Awesome! We have prepared the necessary functions to load the dataset. We are now ready to build a CNN-based model.

Want to see the evolution of AI-generated art projects? Visit our public project to see time-lapses, experiment evolutions, and more!

Model Building

Convolutional neural network (CNN) is a deep learning technique often used to extract patterns in visual data. CNN consists of at least three layer types: the convolutional layer, the pooling layer and then the fully connected layer.

Various filters are used in the convolution layer (Source)

The convolutional layer is the fundamental building block of a CNN that is used to extract information such as edges from images. The pooling layer is added between the successive convolution layers and is leveraged to reduce the number of parameters. Images pass through the convolution and pooling layers, and then classification occurs in the final fully connected layer.

You can build a CNN-based model with transfer learning. But I’m going to create a CNN model from scratch:

# Creating a CNN-based image classifier.
--
• _Given instruction_: Rewrite everything in the CNN model-building excerpt from "Convolutional neural network" down to "the fully connected layer.", changing "visual data" to "image data".
--
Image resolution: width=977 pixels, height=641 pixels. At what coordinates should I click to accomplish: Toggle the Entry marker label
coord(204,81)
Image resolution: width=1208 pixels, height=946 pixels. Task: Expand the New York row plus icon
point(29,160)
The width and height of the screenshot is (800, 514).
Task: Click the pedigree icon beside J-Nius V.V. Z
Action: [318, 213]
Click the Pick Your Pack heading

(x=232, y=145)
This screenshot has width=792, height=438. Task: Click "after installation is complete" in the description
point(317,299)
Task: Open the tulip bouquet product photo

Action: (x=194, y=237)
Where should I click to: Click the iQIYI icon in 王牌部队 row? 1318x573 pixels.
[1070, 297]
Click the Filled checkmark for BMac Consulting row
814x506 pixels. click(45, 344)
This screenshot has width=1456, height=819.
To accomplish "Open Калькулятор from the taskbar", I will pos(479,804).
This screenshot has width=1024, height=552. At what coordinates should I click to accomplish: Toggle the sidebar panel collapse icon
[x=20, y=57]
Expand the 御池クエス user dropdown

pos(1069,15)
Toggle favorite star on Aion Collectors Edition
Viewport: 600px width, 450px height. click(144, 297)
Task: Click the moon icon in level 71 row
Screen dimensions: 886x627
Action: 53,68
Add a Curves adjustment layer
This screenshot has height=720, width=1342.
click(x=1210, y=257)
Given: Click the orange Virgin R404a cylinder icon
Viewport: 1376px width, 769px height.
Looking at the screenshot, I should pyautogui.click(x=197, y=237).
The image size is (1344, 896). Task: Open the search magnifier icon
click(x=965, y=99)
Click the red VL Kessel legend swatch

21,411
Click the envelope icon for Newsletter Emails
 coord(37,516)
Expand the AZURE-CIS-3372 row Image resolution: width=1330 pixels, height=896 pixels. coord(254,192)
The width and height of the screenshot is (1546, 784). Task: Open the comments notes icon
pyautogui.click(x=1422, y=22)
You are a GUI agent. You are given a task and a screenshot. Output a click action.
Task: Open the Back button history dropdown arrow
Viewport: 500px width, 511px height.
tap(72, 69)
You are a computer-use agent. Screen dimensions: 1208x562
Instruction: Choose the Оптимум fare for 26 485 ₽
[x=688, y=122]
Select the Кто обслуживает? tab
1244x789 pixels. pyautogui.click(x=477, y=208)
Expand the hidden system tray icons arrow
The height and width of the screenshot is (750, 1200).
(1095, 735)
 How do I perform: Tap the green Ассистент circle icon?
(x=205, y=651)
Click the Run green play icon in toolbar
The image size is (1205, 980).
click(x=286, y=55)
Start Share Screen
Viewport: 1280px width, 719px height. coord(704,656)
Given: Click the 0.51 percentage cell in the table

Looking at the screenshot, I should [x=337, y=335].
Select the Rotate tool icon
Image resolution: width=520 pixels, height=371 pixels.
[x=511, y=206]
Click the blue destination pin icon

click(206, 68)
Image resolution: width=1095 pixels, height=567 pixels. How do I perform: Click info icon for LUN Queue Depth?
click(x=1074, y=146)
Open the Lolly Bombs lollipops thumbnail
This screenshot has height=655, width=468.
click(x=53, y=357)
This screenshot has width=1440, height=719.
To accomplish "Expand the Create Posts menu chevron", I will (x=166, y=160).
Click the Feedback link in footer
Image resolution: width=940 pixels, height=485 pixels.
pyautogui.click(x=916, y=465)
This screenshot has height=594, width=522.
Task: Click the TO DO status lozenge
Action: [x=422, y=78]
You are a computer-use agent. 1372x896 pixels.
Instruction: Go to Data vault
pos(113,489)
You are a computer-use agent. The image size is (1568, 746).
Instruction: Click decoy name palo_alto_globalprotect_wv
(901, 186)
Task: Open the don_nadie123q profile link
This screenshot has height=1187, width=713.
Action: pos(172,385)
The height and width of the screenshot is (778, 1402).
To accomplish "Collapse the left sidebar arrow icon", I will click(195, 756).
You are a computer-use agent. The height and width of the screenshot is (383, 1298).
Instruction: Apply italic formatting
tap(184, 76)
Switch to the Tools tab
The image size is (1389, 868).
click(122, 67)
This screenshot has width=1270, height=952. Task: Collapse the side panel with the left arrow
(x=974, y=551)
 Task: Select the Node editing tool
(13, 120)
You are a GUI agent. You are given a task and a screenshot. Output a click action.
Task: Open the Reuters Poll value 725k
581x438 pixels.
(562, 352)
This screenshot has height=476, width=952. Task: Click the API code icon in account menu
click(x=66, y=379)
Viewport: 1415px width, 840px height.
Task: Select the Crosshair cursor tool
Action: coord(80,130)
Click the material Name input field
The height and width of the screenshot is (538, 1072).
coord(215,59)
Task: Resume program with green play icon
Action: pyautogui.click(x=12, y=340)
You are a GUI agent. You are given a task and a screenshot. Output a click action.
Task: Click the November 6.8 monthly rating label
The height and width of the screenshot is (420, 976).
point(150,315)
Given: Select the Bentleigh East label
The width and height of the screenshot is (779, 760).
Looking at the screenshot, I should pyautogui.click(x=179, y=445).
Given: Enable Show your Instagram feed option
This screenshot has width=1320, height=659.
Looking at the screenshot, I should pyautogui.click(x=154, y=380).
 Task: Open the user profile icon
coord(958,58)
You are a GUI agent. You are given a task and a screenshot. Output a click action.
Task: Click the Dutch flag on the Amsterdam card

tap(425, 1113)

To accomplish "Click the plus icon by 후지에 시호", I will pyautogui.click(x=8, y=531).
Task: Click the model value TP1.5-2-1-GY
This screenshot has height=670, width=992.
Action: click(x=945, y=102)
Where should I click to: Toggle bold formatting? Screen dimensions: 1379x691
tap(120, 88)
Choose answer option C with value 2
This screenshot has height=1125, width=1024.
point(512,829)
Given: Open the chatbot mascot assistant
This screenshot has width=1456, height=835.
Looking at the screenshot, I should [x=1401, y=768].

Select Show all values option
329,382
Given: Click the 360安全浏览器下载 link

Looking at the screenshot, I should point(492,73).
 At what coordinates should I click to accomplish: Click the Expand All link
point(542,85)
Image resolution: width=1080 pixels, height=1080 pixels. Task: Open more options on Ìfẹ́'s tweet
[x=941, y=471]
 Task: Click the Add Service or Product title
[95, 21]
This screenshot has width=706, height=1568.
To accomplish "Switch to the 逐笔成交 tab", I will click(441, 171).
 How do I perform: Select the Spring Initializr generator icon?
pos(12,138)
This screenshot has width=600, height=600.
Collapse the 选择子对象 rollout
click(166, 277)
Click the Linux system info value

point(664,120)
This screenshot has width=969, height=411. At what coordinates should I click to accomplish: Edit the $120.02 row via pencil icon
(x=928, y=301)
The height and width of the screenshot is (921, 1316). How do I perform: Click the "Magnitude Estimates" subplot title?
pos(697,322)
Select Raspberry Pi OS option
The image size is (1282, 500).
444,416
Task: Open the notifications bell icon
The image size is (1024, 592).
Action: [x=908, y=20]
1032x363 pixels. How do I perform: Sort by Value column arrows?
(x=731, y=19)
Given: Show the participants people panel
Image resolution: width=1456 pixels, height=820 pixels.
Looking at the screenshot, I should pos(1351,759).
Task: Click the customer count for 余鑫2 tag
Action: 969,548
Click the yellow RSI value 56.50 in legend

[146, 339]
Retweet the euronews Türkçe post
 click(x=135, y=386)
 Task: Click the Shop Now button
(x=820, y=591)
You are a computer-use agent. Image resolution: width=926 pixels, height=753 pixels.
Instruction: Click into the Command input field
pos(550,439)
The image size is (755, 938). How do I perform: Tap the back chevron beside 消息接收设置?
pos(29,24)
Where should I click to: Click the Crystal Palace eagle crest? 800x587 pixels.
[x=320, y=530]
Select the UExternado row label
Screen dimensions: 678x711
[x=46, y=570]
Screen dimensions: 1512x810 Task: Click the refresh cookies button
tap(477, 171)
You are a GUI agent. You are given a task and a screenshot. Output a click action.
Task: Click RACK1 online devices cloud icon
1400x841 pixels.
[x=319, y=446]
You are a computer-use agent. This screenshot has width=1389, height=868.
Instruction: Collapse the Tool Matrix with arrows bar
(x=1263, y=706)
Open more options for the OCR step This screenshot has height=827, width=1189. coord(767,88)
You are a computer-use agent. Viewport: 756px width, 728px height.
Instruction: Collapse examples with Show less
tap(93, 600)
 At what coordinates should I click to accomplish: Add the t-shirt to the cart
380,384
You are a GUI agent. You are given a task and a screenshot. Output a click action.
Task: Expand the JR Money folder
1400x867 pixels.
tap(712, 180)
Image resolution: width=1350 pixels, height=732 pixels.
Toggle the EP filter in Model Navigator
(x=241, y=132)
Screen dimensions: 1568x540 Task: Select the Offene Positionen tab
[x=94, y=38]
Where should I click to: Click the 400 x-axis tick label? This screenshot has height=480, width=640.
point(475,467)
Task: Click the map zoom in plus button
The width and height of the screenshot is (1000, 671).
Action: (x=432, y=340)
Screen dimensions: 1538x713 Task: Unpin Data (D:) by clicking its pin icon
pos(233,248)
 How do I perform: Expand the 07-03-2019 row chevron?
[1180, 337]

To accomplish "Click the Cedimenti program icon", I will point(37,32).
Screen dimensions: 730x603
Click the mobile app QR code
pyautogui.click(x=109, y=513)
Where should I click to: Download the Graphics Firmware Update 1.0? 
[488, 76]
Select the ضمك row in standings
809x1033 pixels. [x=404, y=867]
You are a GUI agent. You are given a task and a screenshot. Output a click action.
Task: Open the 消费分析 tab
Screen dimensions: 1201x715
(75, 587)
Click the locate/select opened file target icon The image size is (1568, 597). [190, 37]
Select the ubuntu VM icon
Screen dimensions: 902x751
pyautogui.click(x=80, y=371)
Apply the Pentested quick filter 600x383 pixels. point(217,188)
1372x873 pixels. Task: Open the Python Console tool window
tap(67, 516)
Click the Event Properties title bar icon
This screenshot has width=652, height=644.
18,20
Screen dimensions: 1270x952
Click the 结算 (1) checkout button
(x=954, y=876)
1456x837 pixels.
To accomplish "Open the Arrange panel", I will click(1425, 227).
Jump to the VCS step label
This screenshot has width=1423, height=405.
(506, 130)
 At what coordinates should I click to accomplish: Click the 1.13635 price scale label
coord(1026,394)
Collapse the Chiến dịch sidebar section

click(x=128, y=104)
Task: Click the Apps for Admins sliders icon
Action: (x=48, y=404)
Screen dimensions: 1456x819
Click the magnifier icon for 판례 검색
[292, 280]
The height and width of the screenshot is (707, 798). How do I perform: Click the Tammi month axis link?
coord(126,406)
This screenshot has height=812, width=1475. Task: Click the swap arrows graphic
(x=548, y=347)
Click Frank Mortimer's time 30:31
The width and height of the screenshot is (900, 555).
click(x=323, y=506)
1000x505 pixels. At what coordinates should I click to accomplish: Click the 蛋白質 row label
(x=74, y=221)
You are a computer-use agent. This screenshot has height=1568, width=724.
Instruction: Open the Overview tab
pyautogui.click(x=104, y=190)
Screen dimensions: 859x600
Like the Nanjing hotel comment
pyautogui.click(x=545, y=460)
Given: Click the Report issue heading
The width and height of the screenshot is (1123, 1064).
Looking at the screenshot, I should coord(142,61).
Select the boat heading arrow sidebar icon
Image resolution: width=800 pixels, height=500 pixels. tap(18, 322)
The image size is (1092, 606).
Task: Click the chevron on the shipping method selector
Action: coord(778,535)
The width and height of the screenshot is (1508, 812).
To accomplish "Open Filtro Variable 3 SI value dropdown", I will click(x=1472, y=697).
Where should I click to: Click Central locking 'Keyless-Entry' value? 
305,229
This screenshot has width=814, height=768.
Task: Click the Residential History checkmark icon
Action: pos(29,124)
--
• _Answer for this exercise_:
Convolutional neural network (CNN) is a deep learning technique often used to extract patterns in image data. CNN consists of at least three layer types: the convolutional layer, the pooling layer and then the fully connected layer.